* _Tarefas_
1. Segundo a matéria sobre o licenciamento ambiental, quantos votos favoráveis e quantos contrários o projeto recebeu na Câmara dos Deputados?
2. Retome a matéria sobre o licenciamento ambiental e dê continuidade ao texto a partir do ponto em que ela termina.

* _Trecho do documento_

▬▬▬

Em votação relâmpago na madrugada desta quinta-feira (17), a Câmara dos Deputados aprovou o Projeto de Lei 2.159/2021, que cria o primeiro marco legal para o licenciamento ambiental no Brasil. O texto, que segue para sanção presidencial, é chamado por críticos de “PL da devastação”, em referência aos efeitos que pode ter sobre a proteção de biomas e o controle de atividades poluidoras.
Foram 267 votos favoráveis e 116 contrários. A proposta teve apoio massivo da bancada ruralista e de setores da indústria, que pressionavam pela aprovação em nome da “agilidade” e “segurança jurídica”. Mas organizações socioambientais, pesquisadores e o próprio Ministério do Meio Ambiente alertam: o projeto pode enfraquecer a principal ferramenta de controle ambiental do país.
O que muda na prática
O projeto substitui o atual emaranhado de regras federais, estaduais e municipais por uma nova Lei Geral do Licenciamento Ambiental. Entre as mudanças, está a criação de modalidades simplificadas, como a Licença por Adesão e Compromisso (LAC), que dispensa análise prévia de técnicos em casos definidos por autoridades licenciadoras.
O texto também permite que as licenças sejam renovadas automaticamente via formulário online, se o empreendedor declarar que não houve mudanças no empreendimento — o que, para especialistas, reduz drasticamente o monitoramento público.
Além disso, o projeto prevê isenções para diversas atividades do agronegócio, como cultivo de espécies agrícolas, pecuária extensiva e intervenções em situações consideradas emergenciais. Empreendimentos militares e obras públicas de energia de até 69 quilovolts também passam a não exigir licenciamento.
Críticas
Para o Observatório do Clima, a LAC pode abrir caminho para tragédias como a de Brumadinho, onde uma barragem se rompeu matando 270 pessoas. A ONU também expressou “profunda preocupação” com a proposta, apontando que ela pode agravar a crise climática e comprometer compromissos assumidos pelo Brasil em acordos internacionais.

▬▬▬

* _Entradas fornecidas_

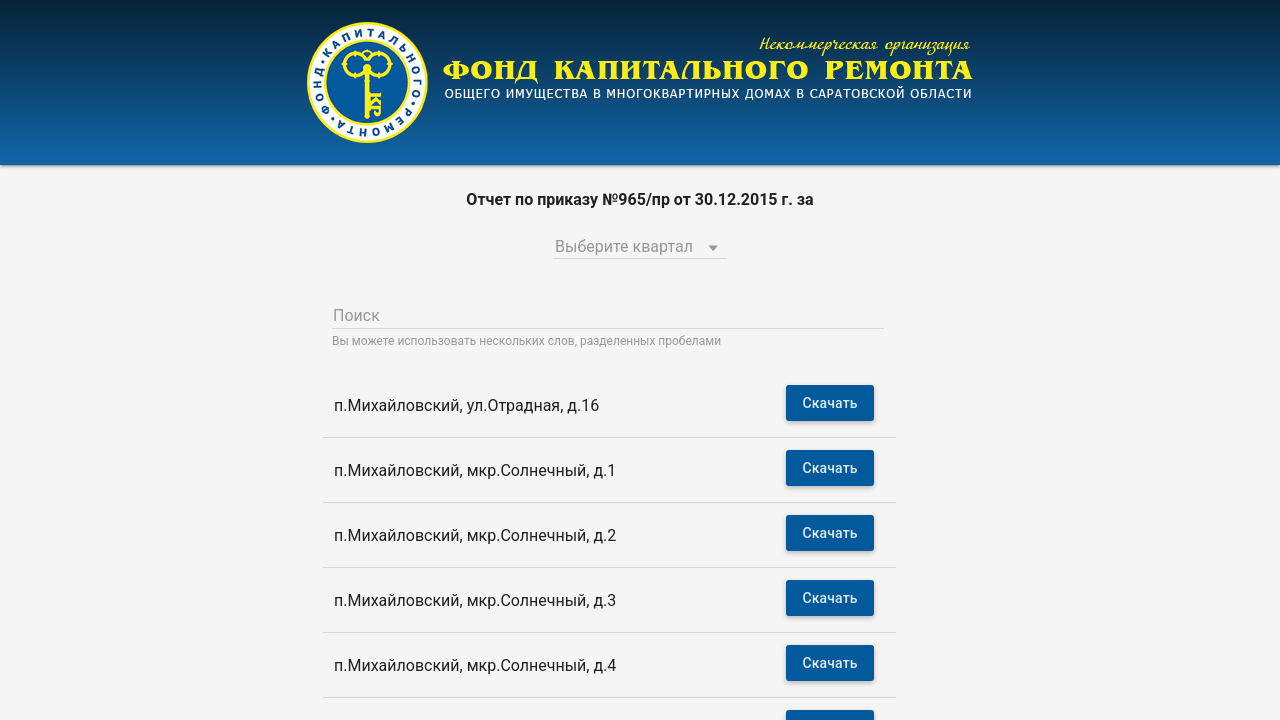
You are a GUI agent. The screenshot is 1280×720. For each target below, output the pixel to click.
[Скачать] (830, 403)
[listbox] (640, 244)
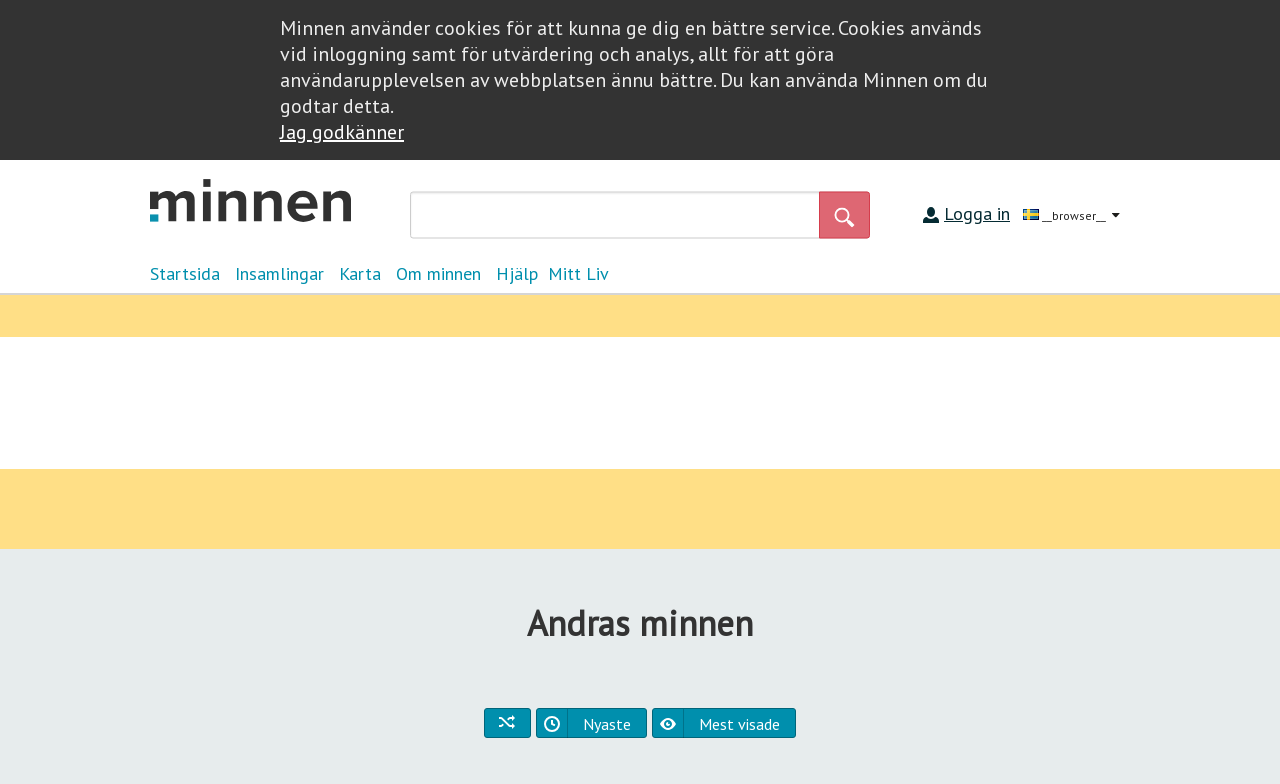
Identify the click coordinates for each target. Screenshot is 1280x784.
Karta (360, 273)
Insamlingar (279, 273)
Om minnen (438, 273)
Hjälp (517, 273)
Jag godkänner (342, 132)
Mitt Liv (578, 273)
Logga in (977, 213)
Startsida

▬▬▬

* _Respostas_
1. O projeto recebeu 267 votos favoráveis e 116 contrários.

2.
A ministra do Meio Ambiente, Marina Silva, afirmou que o texto aprovado contém dispositivos inconstitucionais e pode fragilizar a fiscalização. Ela defende vetos presidenciais e correções no texto. Segundo Marina, o projeto rompe com o princípio da precaução, um dos pilares da política ambiental brasileira desde a Constituição de 1988.
“O que se está fazendo com esse projeto é retirar a capacidade do Estado de avaliar e mitigar impactos antes que eles ocorram. É colocar em risco populações, ecossistemas e a credibilidade do país”, afirmou a ministra em nota oficial.
O que dizem os defensores
A relatora do projeto no Senado, Tereza Cristina (PP-MS), ex-ministra da Agricultura e ligada ao setor rural, nega que haja autolicenciamento. Segundo ela, a LAC vale apenas para atividades de impacto conhecido e previsível, como galpões agrícolas ou pequenas reformas.
Já o ministro da Agricultura, Carlos Fávaro (PSD), afirma que a nova lei “provocará o desenvolvimento do país” ao destravar obras paradas por entraves ambientais.
O Instituto Pensar Energia e o Ibram (Instituto Brasileiro de Mineração) elogiaram o projeto. Para eles, o marco traz previsibilidade e reduz gargalos para projetos de infraestrutura, como hidrelétricas e linhas de transmissão.
Apesar da forte mobilização contrária — 350 entidades assinaram manifestos pedindo mudanças —, o texto segue praticamente intacto para a sanção do presidente Lula. Integrantes do governo admitem que vetos são avaliados, mas há pressão de parte da base aliada no Congresso para que o texto seja mantido.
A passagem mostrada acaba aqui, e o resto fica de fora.